According to the eBay listing, the system was used in NASA's telemetry labs and is decked out with a NASA asset and inventory tags from 2005. The Amiga 2500 was equipped with two custom boards that helped it to analyze telemetry data for various NASA-related equipment in space: an Amiga 2000 serial interface and an Amiga 2000 remote DMA output controller. Both boards feature 50-pin SCSI connectors for connecting to [we're assuming] external storage. Other [hardware] items of note include 16MB of RAM and a GVP 68030 accelerator card operating at 40MHz.
"I booted it up and went through the directories and found a lot of interesting programs & data files referencing several NASA projects: AC.135, 141, 164, AURA, GP8, MS10, MS11, MS7, MS9, P91, TITAN, PEGASUS, TAURUS, and lots more," wrote eBay'er vrus, who listed the Amiga 2500 system. "Each project has C source files which were the programs they used to interface with these various space assets."
One the most interesting aspects of this Amiga eBay listing is that some of the programs found on the system are registered to Dave Brown.
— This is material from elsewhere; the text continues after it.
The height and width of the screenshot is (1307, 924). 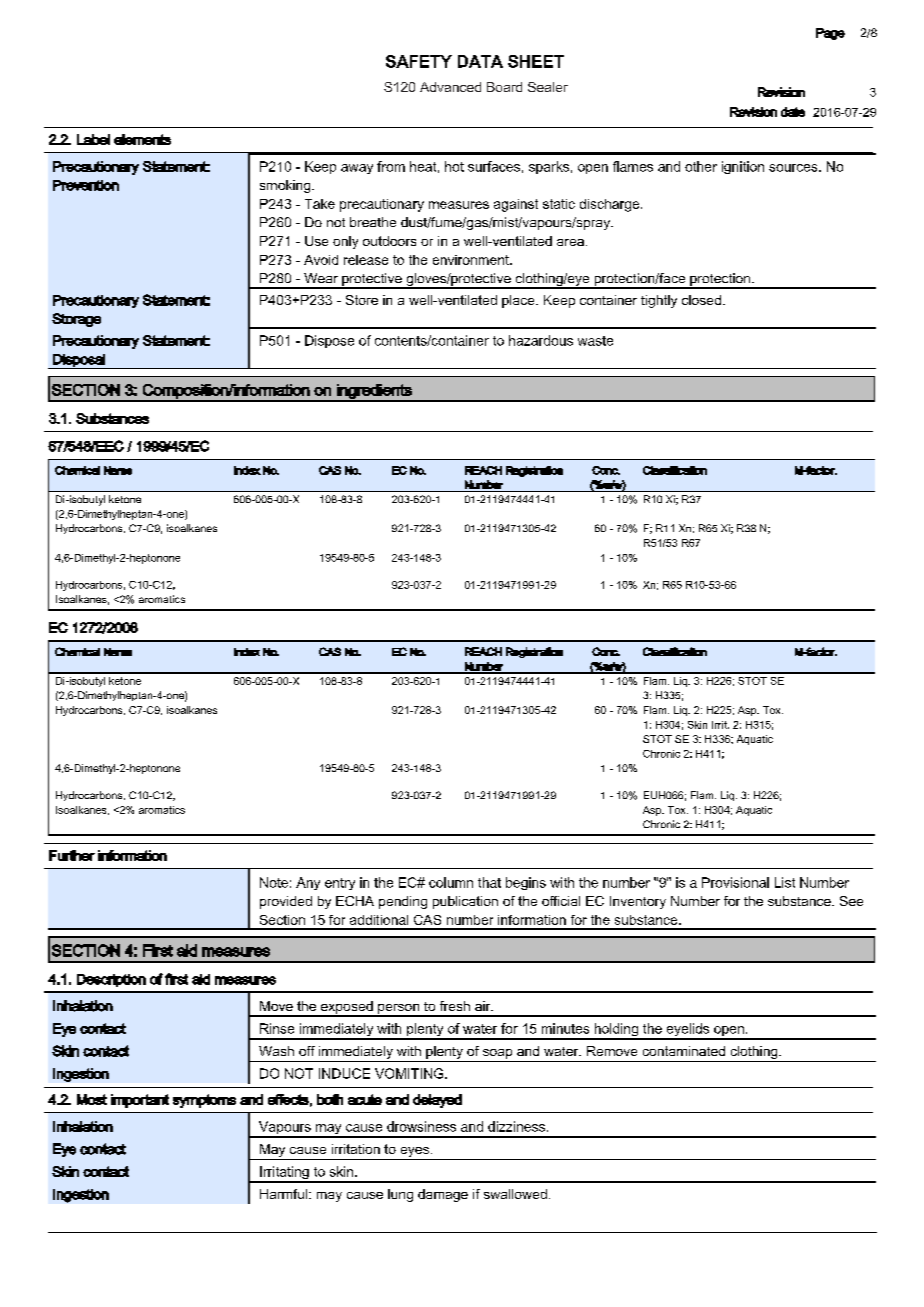 I want to click on Disposal, so click(x=79, y=361).
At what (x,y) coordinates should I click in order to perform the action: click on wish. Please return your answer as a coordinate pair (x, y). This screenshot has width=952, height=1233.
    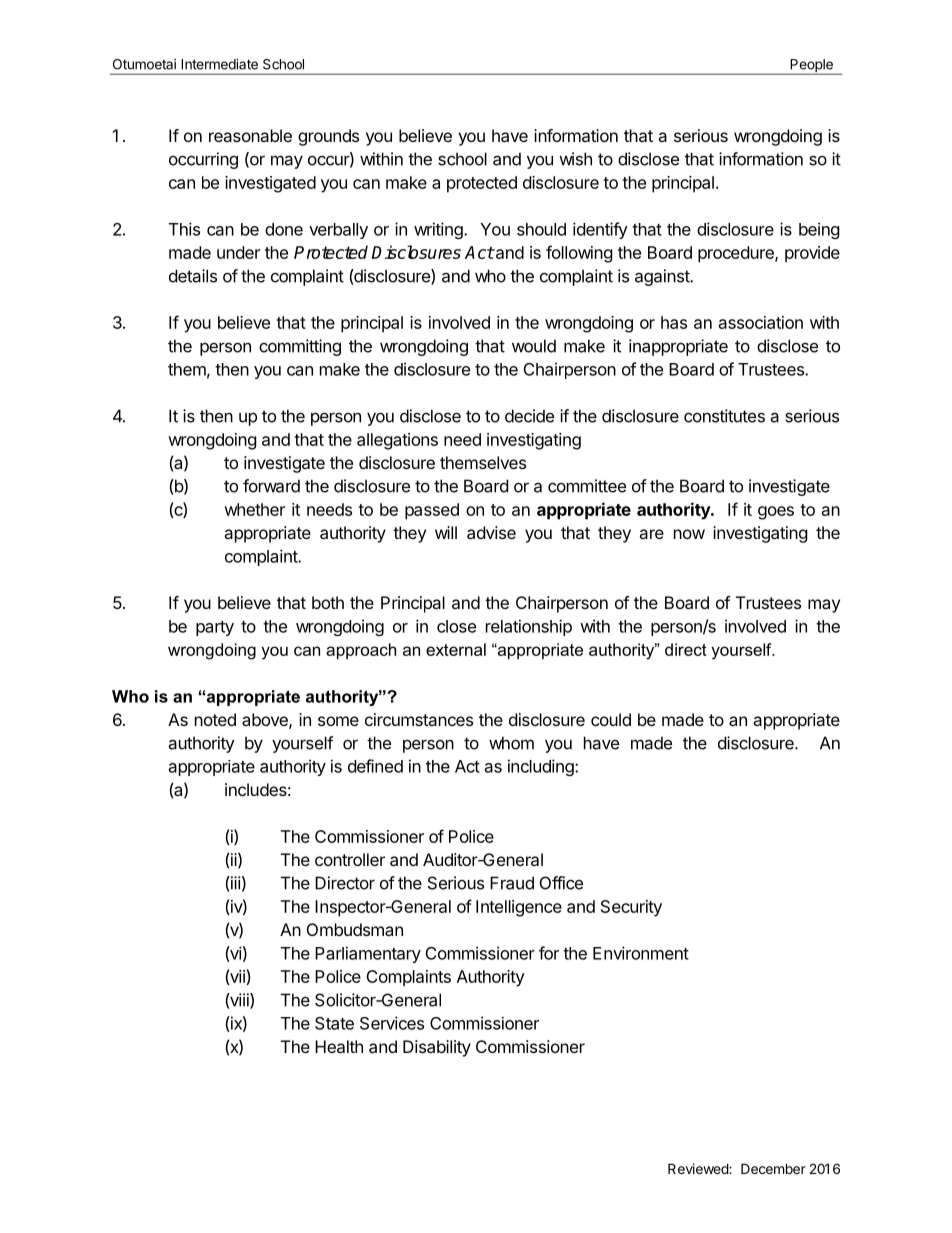
    Looking at the image, I should click on (575, 159).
Vrus seems to think that Dave Brown refers to astronaut Dave Brown, who was tragically killed during the Shuttle Columbia accident in 2003. Dave Brown was a U.S. Navy flight surgeon, and became a naval aviator in 1990. He was selected by NASA in 1996, and performed 2 years of training, after which he qualified for a flight assignment as a mission specialist.
However, after viewing this NASA video above regarding Amiga computers that was referenced in the eBay listing, it seems as though this is a different Dave Brown, a principal programmer, given how the two men reference him (and the seemingly unrelated duties for an astronaut).
Regardless of which Dave Brown is referenced in the Amiga 2500, it's still an interesting piece of computing history and shows just how versatile Amiga systems were (and still are for some). Unfortunately, this system is currently listed at around $5,300, which is hefty sum for this piece of NASA history.